The case of Posner Co. v. Jackson ( 223 N.Y. 325) was an action to recover damages on the ground that the defendants had wrongfully induced a servant to breach her contract with the plaintiff. In the opinion it was said: "She [the defendant] is liable at law for the damages occasioned by her failure to perform her contract." It was held that the complaint was good although the servant was also personally liable to the plaintiff for damages growing out of the breach of her contract. The same principle applies in this case.
A recovery was permitted in each of the following cases against parties who had wrongfully induced a breach of contract, although in each case a cause of action for breach of contract existed in favor of the plaintiff against the other party to the contract. ( Lamb v. Cheney Son, 227 N.Y. 418; Gonzales v. Kentucky Derby Co., 197 App. Div. 277; affd., 233 N.Y. 607; Campbell v. Gates, 236 N.Y. 457; Motley Green Co. v. Detroit Steel Spring Co., 161 Fed. Rep. 389; Second Nat. Bank of Toledo v. Samuel Sons, Inc., 12 Fed. Rep. [2d] 963; certiorari denied, 273 U.S. 720.)
Many authorities to the same effect are collated in a note in 30 Columbia Law Review, 232, under the title "Damages Recoverable in an Action for Inducing Breach of Contract." In so far as the cases of Popper v. Korn ( 218 App. Div. 513) and Weinberg v. Irwinessie Holding Corp. ( 225 App. Div. 241) hold to the contrary, they are disapproved.
In affirming the judgment in the case of Deming v. Hill ( 251 N.Y. 573, without opinion; reported, without opinion, in 225 App. Div. 815) this court did not hold anything to the contrary. That case was treated as an action to recover damages for a conspiracy and the complaint did not contain any allegation of damages.
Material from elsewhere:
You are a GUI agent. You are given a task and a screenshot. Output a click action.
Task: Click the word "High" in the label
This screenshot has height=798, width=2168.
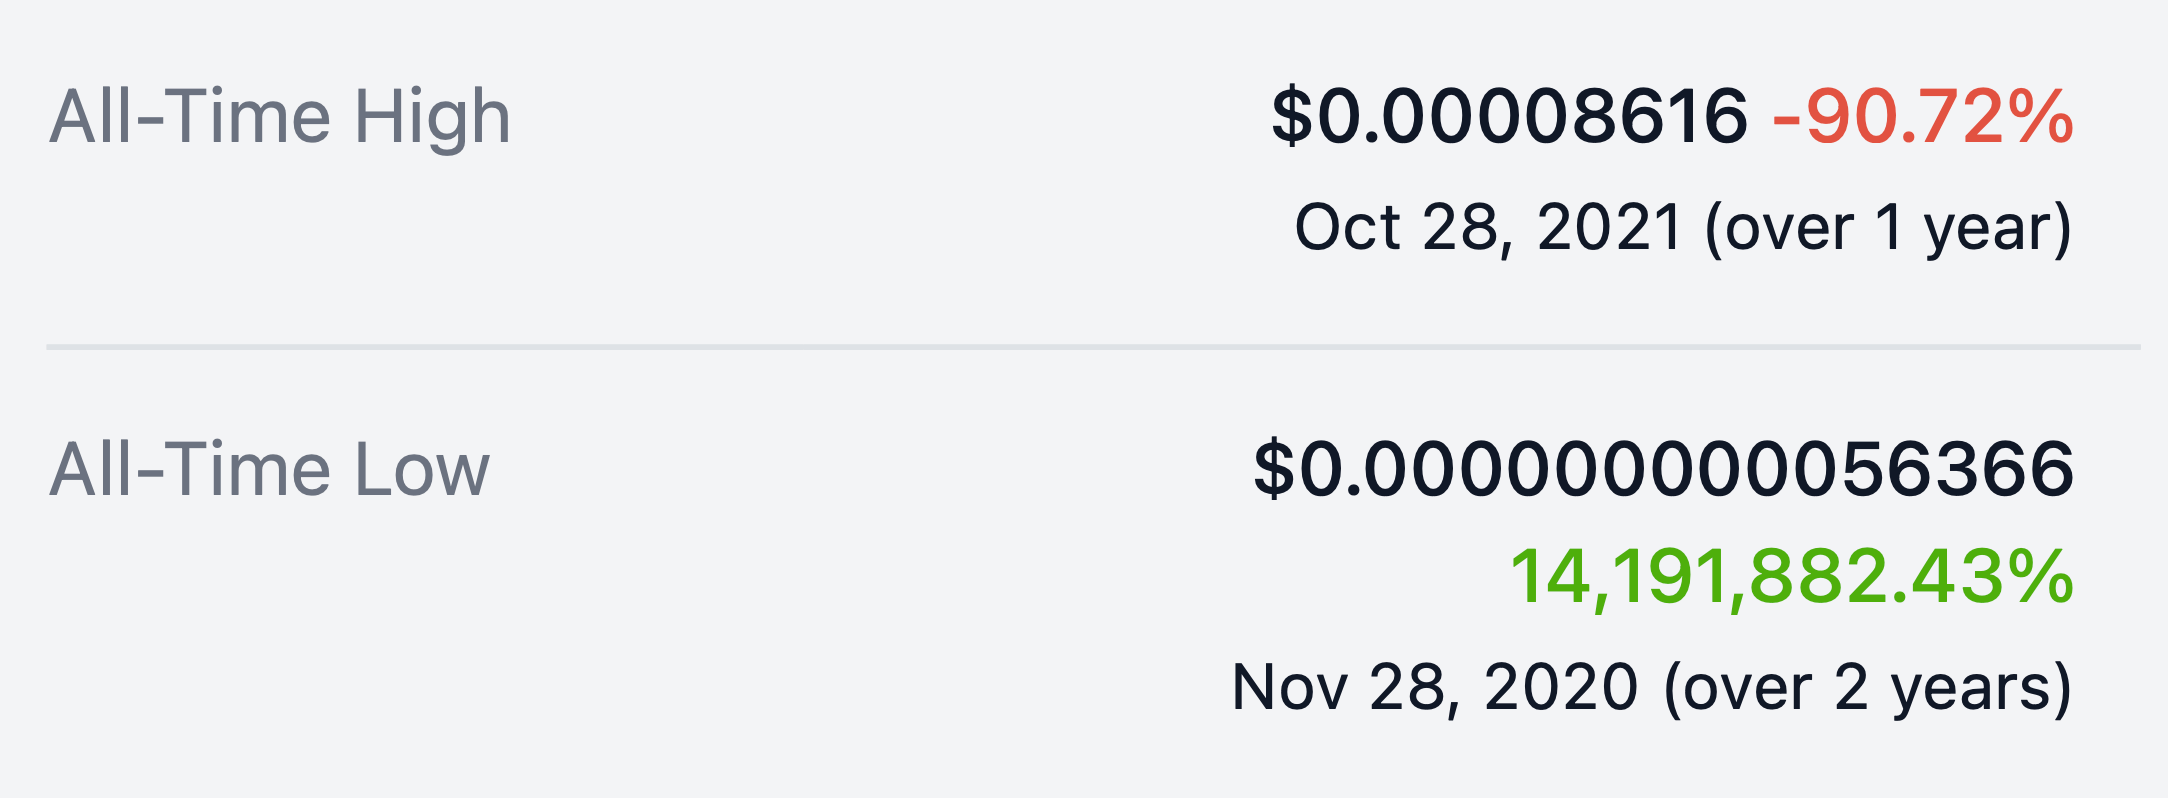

While the complaint in this case is inartificially drawn, and is not as clear as it might be, still, when fairly read, it alleges inducement to breach the contract and damages as the result of the breach. The evidence upon the trial establishes the inducement and the damages. The owner was solvent when the plaintiff's contract was made and completed, and insolvent at the time of the trial. We do not agree with the statement in the opinion handed down by the Appellate Division to the effect that the decision of that court on the appeal from the intermediate order, sustaining the sufficiency of the complaint, is binding on this court and prevents it from reviewing such intermediate order of the Appellate Division.
The order of the Appellate Division dated May 25, 1928, reversing the order dismissing the complaint should be affirmed and the appeal from the order of the Appellate Division dated May 10, 1929, dismissed. The judgment of the Appellate Division entered April 21, 1930, should be affirmed, with costs.
CARDOZO, Ch. J., POUND, CRANE, LEHMAN and O'BRIEN, JJ., concur; KELLOGG, J., dissents.